Reviewed by Thomas Fleming

 

This is David Clary’s second book on George Washington, a follow-up to his 2007 Adopted Son, about the general’s friendship with the Marquis de Lafayette. It’s an often unflattering portrait of Washington’s early military career, covering chiefly the French and Indian War. “He was not incompetent,” Clary argues, “just young, a boy struggling to become a man.”

Clary presents a good account of the 21-year-old major’s winter journey before the war through the western wilderness to warn the French to abandon their plan to seize control of the Ohio River valley. The exploit wins Washington command of a makeshift force of 300 Virginians to oppose six times that number of French and Indians.

Nothing seems to go right. But Clary’s denigration of Washington’s performance isn’t quite convincing. We grow weary of being told of Washington’s “boyish” or “adolescent” handling of military and political problems; it’s hard to think of a twentysomething as a boy, particularly in the 18th century. Nowhere does he compare Washington to other colonial officers in the war. Was he worse than the blunderers in New York, who wandered into hideous ambushes and surrendered fort after fort? The first three years of this war was a series of disasters for the British and Americans. The colonial governments and the British all halfheartedly supplied their commanders with men and money.

Only when Major General Edward Braddock enters the drama in 1755 does Clary put aside his inexact adjectives and write good history. He captures young Washington’s affection and admiration for this short-tempered father figure, and tells a tragic, deeply moving story of the Battle of Monongahela, where two-thirds of Braddock’s force were wounded or killed despite vastly superior numbers.

But after Braddock’s death, we slog through far too many pages of Colonel Washington’s struggle to defend Virginia’s 300-mile frontier in a war whose center of gravity had shifted north. At one point, Clary admits Washington was mostly “shadowboxing” with random raiders.

This part of the narrative tells us little we don’t already know about Washington the soldier and almost nothing about his private life, beyond a perfunctory account of his 1758 visit to the wealthy widow Martha Dandridge Custis and their seemingly sudden decision to marry. Near the close of this section, Washington receives a teasing letter from Sally Fairfax, the flirtatious wife of his friend George William Fairfax. Clary asserts that Washington answered with harmless teasing of his own; the exchange had “no meaning,” he says. Other historians, including this writer, disagree. Clary seems unaware that in 1797, Washington wrote Sally Fairfax, telling her that the hours he had spent with her were the happiest of his life. While this side of Washington is not directly related to his early military exploits, it is critical to understanding how the man conducted himself.

The final chapter sums up Washington’s leadership in the Revolution and attempts to show how much he had learned from his early career. Yet Clary makes one dubious statement after another. He says Washington always accepted Congress’s opinions. On the contrary, the general became a master politician who manipulated Congress to get what the army needed to survive. Clary accuses Washington of demanding too much of his junior officers, citing his quarrel with Alexander Hamilton in 1781—a dispute that Hamilton invented to force Washington to give him command of a line regiment. Clary finds in this feud evidence of the “boy colonel of 1759”—the year the 27-year-old Washington married Martha Custis. Neither Martha nor Sally Fairfax thought she was dealing with a boy. Surely by that time George Washington had grown up.

Thomas Fleming is the author of Washington’s Secret War: The Hidden History of Valley Forge and several other books about the American Revolution.

— To-do list —
1 > Repeat word for word the stretch of the Washington book review that opens with the words containing "But after Braddock’s" and closes with "with random raiders.".
2 > In the Washington book review, what share of Braddock's force was wounded or killed at the Battle of Monongahela?
The lines after the review come from a separate source.

— Records provided —
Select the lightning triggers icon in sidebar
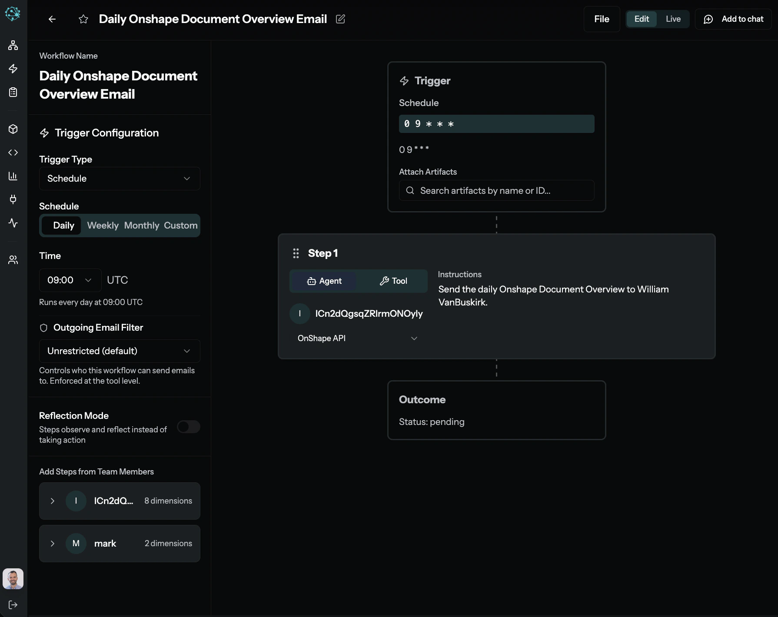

--

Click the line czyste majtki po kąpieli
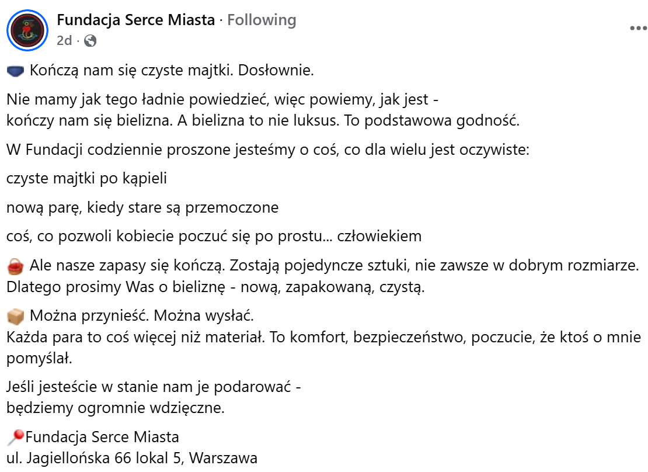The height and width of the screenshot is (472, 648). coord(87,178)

— Task-by-task results —
1 >
But after Braddock’s death, we slog through far too many pages of Colonel Washington’s struggle to defend Virginia’s 300-mile frontier in a war whose center of gravity had shifted north. At one point, Clary admits Washington was mostly “shadowboxing” with random raiders.

2 > Two-thirds